POST my_index/_search
{
  "from": 1000,
  "size": 50,
  "query": {
    "match_all": {}
  }
}

Pros:

  • Simple to implement.
  • Suitable for small-scale pagination.

Cons:

  • Performance Issues: Using this pagination method, Elasticsearch must compute and discard skipped records as search starts from the very first position, including scoring, sorting and so on.
  • Memory Intensive: Large offsets increase memory usage and slow queries.
  • Unstable Pages: If not sorting by so-called "stable" field, meaning a field that is not going to receive new out of sort-order values during the pagination operation, it is possible to receive the same element twice during pagination or to completely skip some items. This is in particular applicable when no sort is applied and results sorting is done based on the result score.

Using Scroll API

The Scroll API is designed for retrieving large numbers of documents efficiently. It maintains a snapshot of results for repeated fetching, hence a fully stable paging and cheaper operation.

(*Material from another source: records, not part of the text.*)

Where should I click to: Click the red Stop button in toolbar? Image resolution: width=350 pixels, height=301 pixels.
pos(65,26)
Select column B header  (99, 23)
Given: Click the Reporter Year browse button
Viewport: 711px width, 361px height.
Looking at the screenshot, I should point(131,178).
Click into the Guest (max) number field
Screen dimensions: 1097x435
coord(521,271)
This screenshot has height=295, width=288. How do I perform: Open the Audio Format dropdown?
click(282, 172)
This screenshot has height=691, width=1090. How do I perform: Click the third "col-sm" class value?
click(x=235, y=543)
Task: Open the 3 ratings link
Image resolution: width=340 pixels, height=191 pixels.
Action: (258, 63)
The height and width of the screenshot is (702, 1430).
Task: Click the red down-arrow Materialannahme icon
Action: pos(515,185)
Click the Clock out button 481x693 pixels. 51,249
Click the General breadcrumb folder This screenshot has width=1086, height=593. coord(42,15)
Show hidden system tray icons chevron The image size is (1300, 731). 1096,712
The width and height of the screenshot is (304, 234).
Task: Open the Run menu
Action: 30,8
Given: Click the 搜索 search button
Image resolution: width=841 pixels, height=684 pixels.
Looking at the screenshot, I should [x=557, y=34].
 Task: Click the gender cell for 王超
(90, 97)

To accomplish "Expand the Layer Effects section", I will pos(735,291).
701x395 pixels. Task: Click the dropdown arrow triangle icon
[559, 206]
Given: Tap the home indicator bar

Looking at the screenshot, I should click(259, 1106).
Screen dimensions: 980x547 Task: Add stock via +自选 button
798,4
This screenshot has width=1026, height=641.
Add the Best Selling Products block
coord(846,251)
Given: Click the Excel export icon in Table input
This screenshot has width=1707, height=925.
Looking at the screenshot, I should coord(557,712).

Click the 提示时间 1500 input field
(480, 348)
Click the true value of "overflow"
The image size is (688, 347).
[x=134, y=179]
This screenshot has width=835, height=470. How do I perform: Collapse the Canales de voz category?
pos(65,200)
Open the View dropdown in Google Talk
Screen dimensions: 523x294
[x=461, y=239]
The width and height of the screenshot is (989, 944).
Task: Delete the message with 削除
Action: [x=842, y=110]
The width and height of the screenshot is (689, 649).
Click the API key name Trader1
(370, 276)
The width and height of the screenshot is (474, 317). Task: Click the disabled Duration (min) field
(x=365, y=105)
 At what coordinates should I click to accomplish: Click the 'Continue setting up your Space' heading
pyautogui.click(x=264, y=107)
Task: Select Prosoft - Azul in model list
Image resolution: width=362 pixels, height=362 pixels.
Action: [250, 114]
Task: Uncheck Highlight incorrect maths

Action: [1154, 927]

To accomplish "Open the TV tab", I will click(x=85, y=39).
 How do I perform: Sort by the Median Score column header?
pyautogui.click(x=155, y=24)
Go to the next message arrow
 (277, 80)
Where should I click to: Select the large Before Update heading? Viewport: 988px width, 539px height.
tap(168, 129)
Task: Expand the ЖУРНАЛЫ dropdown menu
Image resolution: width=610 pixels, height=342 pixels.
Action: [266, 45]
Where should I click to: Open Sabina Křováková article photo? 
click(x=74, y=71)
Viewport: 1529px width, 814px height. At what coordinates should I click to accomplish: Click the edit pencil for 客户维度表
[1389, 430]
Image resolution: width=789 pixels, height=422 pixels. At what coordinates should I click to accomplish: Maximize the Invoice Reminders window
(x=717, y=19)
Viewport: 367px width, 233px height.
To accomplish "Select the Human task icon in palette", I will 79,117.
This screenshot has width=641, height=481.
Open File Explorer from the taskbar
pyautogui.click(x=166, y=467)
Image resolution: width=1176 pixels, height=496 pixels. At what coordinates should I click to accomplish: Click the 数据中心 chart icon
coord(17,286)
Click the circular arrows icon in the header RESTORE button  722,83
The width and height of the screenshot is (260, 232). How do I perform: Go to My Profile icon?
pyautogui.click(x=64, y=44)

To initiate a scroll, with a 1 minute timeout (1m):

GET my_index/_search?scroll=1m
{
  "size": 1000,
  "query": {
    "match_all": {}
  }
}

Retrieve the next batch:

GET _search/scroll
{
  "scroll": "1m", 
  "scroll_id": "DXF1ZXJ5QW5..."
}

Pros:

  • Efficient for bulk data retrieval.
  • Avoids re-executing the search query.

Cons:

  • Requires maintaining an open scroll session that has performance and memory applications.
  • There is a timeout defined, that when expires could throw an "expired scroll ID" error.
  • Not suitable for real-time pagination due to resources usage.

Using Point in Time (PIT) API

The PIT API improves upon the Scroll API by creating a lightweight search context.

POST my_index/_search
{
  "size": 1000,
  "query": {
    "match_all": {}
  },
  "pit": {
    "id": "<pit_id>",
    "keep_alive": "1m"
  }
}

Pros:

  • More efficient than the Scroll API.
  • Suitable for paginated requests without keeping state.

Cons:

  • Requires explicitly managing PIT lifetimes.
  • Still holds resources on the cluster.

Using search_after

search_after provides a stateless approach to deep paging using a sort key.

GET my_index/_search
{
  "size": 100,
  "query": {
    "match_all": {}
  },
  "sort": [{ "timestamp": "asc" }],
  "search_after": ["2024-01-01T00:00:00"]
}

Pros:

  • Avoids performance issues of from and size.
  • Suitable for continuous pagination.
  • Provide "stable sorting" while still avoiding heavy resource usage.

Cons:

  • Requires consistent sorting.
  • No direct random access to pages.

Comparison of Deep Paging Methods

Method Performance Use Case Statefulness
from & size Poor Small pagination Stateless
Scroll API Moderate Bulk export Stateful
PIT API Good Large-scale pagination Semi-stateful
search_after Best Real-time paging Stateless

Conclusion

Deep paging in Elasticsearch requires choosing the right method based on your use case. For bulk exports, the Scroll API is suitable. For real-time pagination, search_after is the best choice. The PIT API is a hybrid approach that balances efficiency and usability. Avoid using from and size for deep pagination whenever possible to maintain cluster performance.